Four patients treated for posterior circulation stenosis suffered small peri-procedural infarcts. (2 basilar, 2 vertebral) None of the infarcts were haemorrhagic in nature. There were no periprocedural deaths.

Clinical and angiographic follow up was available in 35 of the 39 patients. Beyond 30 days there were no stroke related deaths. Two late infarcts occurred. In one case the infarct occurred in the left MCA territory five months after placement of a left ICA stent. In the second case, the patient suffered a small right insular territory infarct three months following right MCA stent placement. In both cases angiograms revealed that the stents were patent.

Thirty one of the thirty five patients available for follow up had no significant restenosis with an average follow up time of 25 months. There was one asymptomatic stent occlusion seen on 3 months follow-up. Three patients were successfully treated for restenosis.

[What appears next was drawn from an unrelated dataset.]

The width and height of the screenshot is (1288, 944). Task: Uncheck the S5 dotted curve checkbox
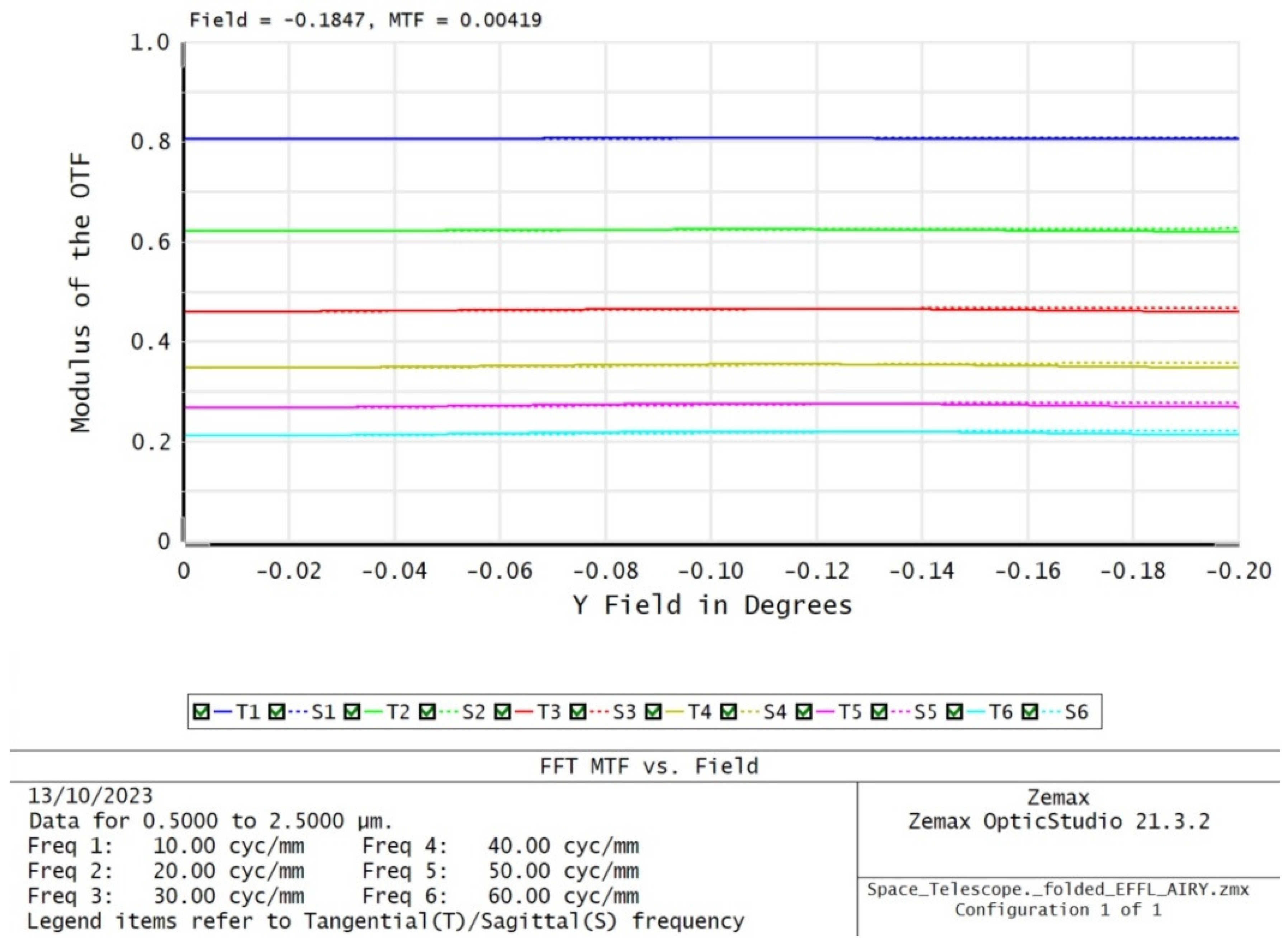click(x=879, y=712)
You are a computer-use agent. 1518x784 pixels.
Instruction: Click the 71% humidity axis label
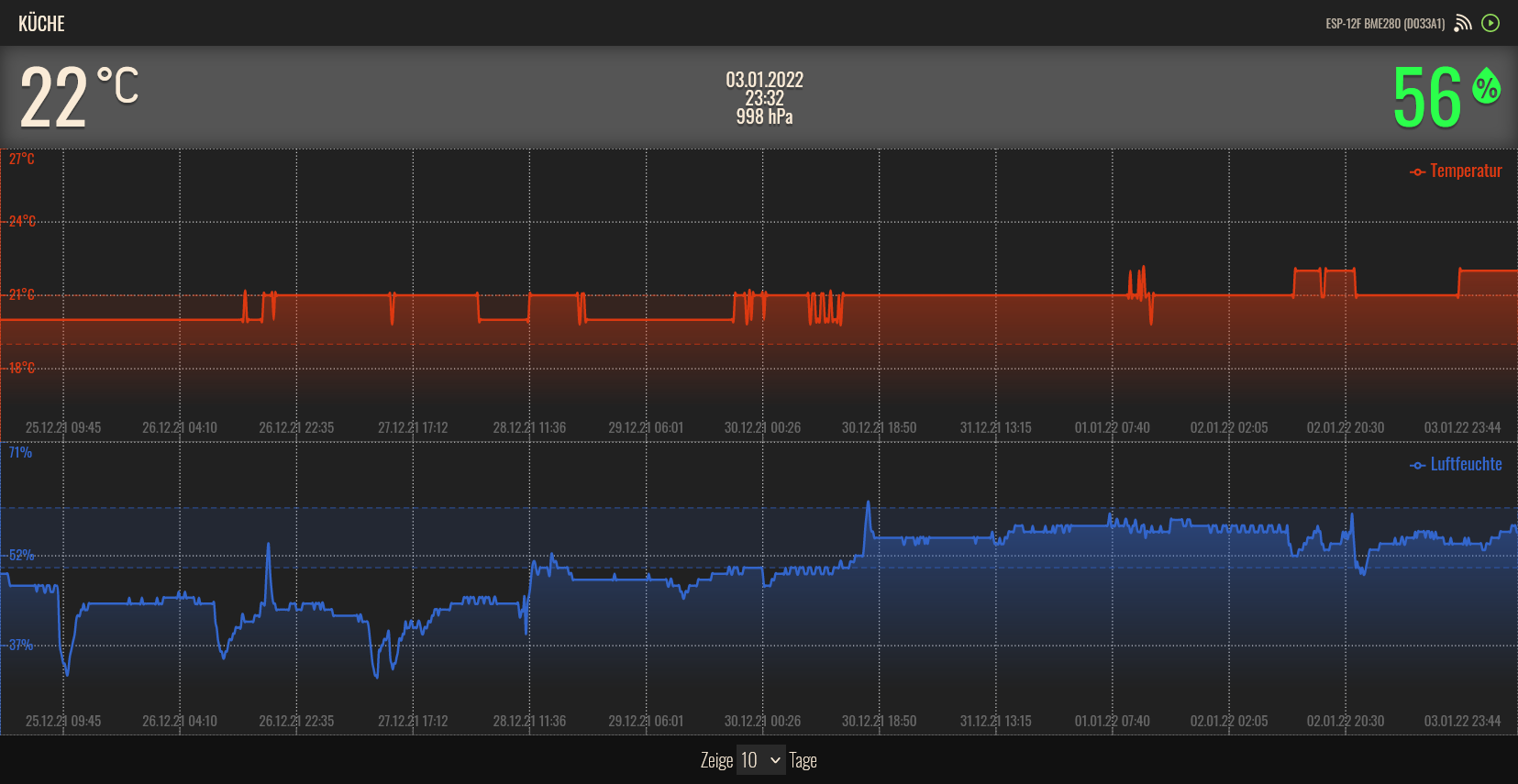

Conclusion This small single centre experience suggests that BMCS may be a safer alternative to the Wingspan stent for patients with symptomatic ICS who fail best medical therapy. Treatment of posterior circulation lesions was significantly more dangerous. Long term restenosis rates are low.

Disclosures A. Evans: None. S. Geraughty: None. J. Gaughen: None. L. Jensen: None. M. Wintermark: None.